Passengers had to ensure their luggage (free up to 33lbs) was clearly labelled and a receipt obtained upon registration. This was important, since a receipt had to be shown before baggage could be reclaimed.
Private radio telegrams could be sent or received during the flight on many Continental and long-distance services, and it was stated that most assurance companies included air travel on a life policy without extra charge.
Beneath a heading, “Personal Hints,” was the gratifying information that because the cabins of the “air liners” were enclosed and heated, no special clothing was required; clothing similar to that worn for rail or boat travel being seen as sufficient.
The London to Paris timetable detailed the flight from Croydon to Le Bourget by Imperial Airways, a distance of 224 miles with a flight time of 21⁄ hours.
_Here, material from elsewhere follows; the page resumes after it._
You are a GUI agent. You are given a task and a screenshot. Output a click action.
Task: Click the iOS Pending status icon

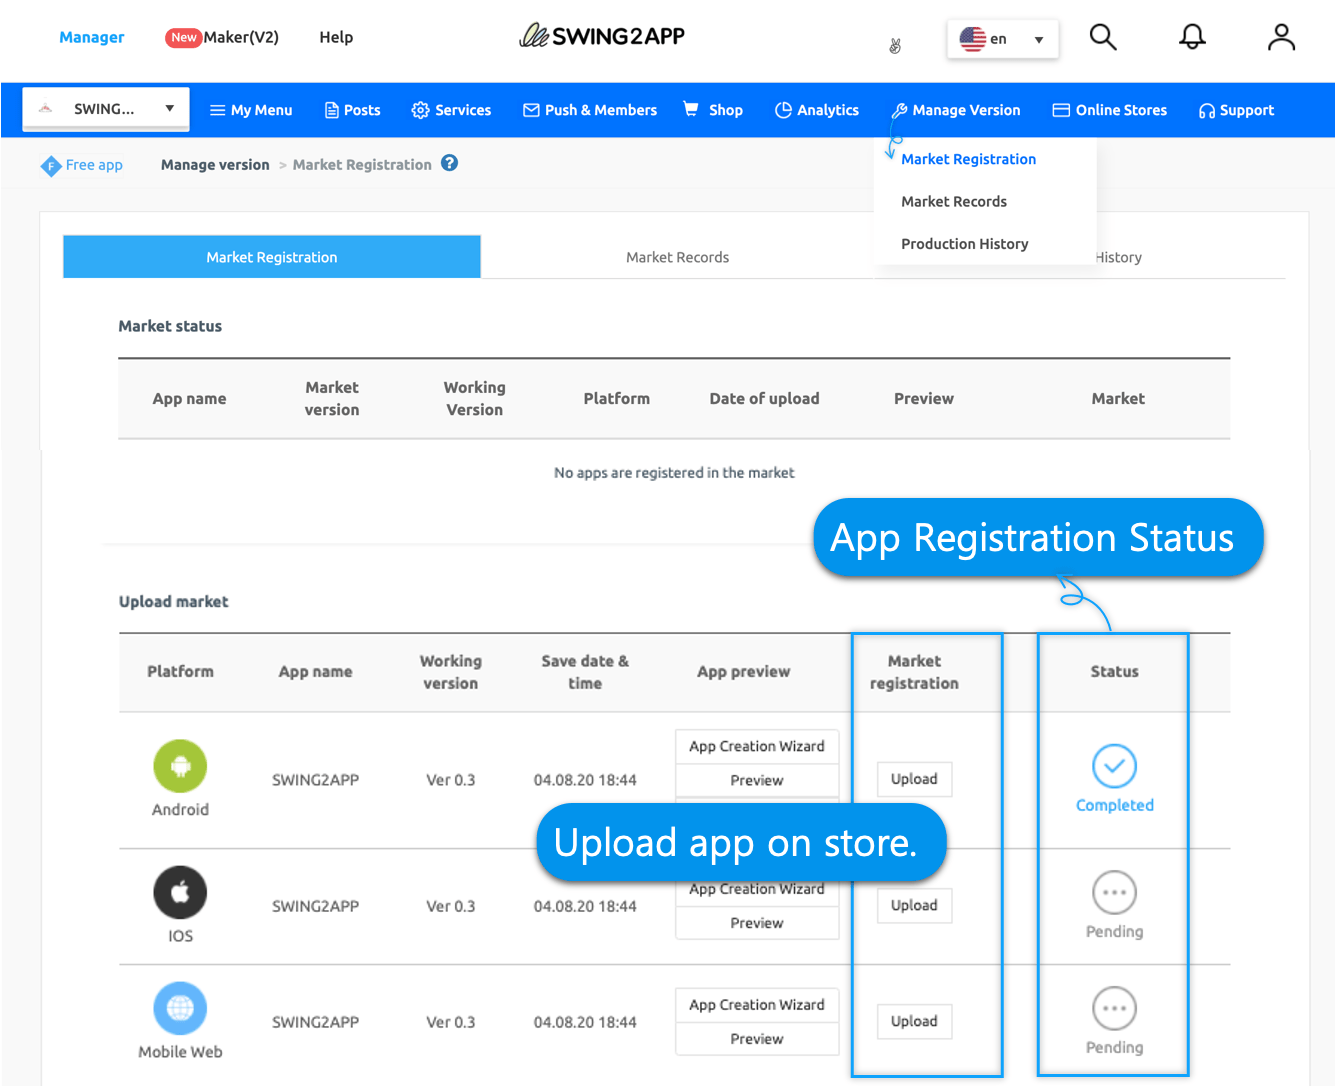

The airport was 12 miles from the terminus, Victoria Station, with a journey time of 45 minutes; the fare was £4.15.0d (£4.75p) for a single and £7.12.0d (£7.60p) for a 15-day return.
Numerous small companies are tabled as flying local services. For instance, Southend Flying Services provided a regular daily flight from Southend to Rochester. The distance was 18 miles, with a flying time of 156 minutes, single fares at eight shillings (40p) and returns at 12 shillings (60p). Light baggage was carried free.
Railway Air Services and Spartan Airlines flew to the Isle of Wight from London, though they did not operate during the winter months. British Air Navigation Company, based at Heston Airport, provided year-round services to the island and had a flight time of 11⁄ hours with a single fare of 19/6d (97p).
The guide was truly international — in the Zeppelin section it was stated that baggage must contain personal effects only, with a free allowance of 20 kilograms.
Issue No. 1, which came out in November 1934, is brimming with gems of social history, of which the advertisements are superb examples. Bradshaw’s offered a wide selection of guides and foreign phrasebooks, “which will fit into the waistcoat pocket.”
Pitman’s, of shorthand fame, advertised their wellknown books on aviation, including How to fly an Autogiro, priced at five shillings.
That once-renowned firm of Messrs. Wiggins Teape promoted their Imperial Air Mail Writing Paper. It was proudly claimed to have absolute opacity combined with a remarkable absence of weight, and a trial sample was enclosed within the guide.
Occupying the outside back cover in its entirety is a stirring advertisement from the Air League of the British Empire — Secretary General Air Commodore J.A. Chamier, Annual Subscription £1. In announcing what would today be described as its “mission statement”, it went on to say that the League worked for no commercial gain, all its funds being devoted to service for British Aviation to help it take its place in the world, on which “our security and prosperity as an Empire largely depend”!
Unfortunately, the recommencement of civil aviation after the war did not prompt Messrs. Henry Blacklock to reintroduce their Bradshaw’s International Air Guide. Had they done so, with the exponential growth of air travel, each guide would have needed to contain thousands of pages.
Described as rare and interesting relics, original copies of this 176-page publication, which, remember, cost a princely one shilling in 1934, now change hands for hundreds of pounds. Not a bad return for anyone who has been fortunate enough either to have retained, or to have had passed on to them an original copy.
The whole experience of flying during the years covered by the guide could not be compared in any way with air travel now. In the late 1930s it must have been a most pleasurable, relaxed and civilised experience. Today, as we are well aware, the whole business of travelling by air, with congested airports, delayed flights, poor customer relations, long queues and escalating charges have made it a modern nightmare.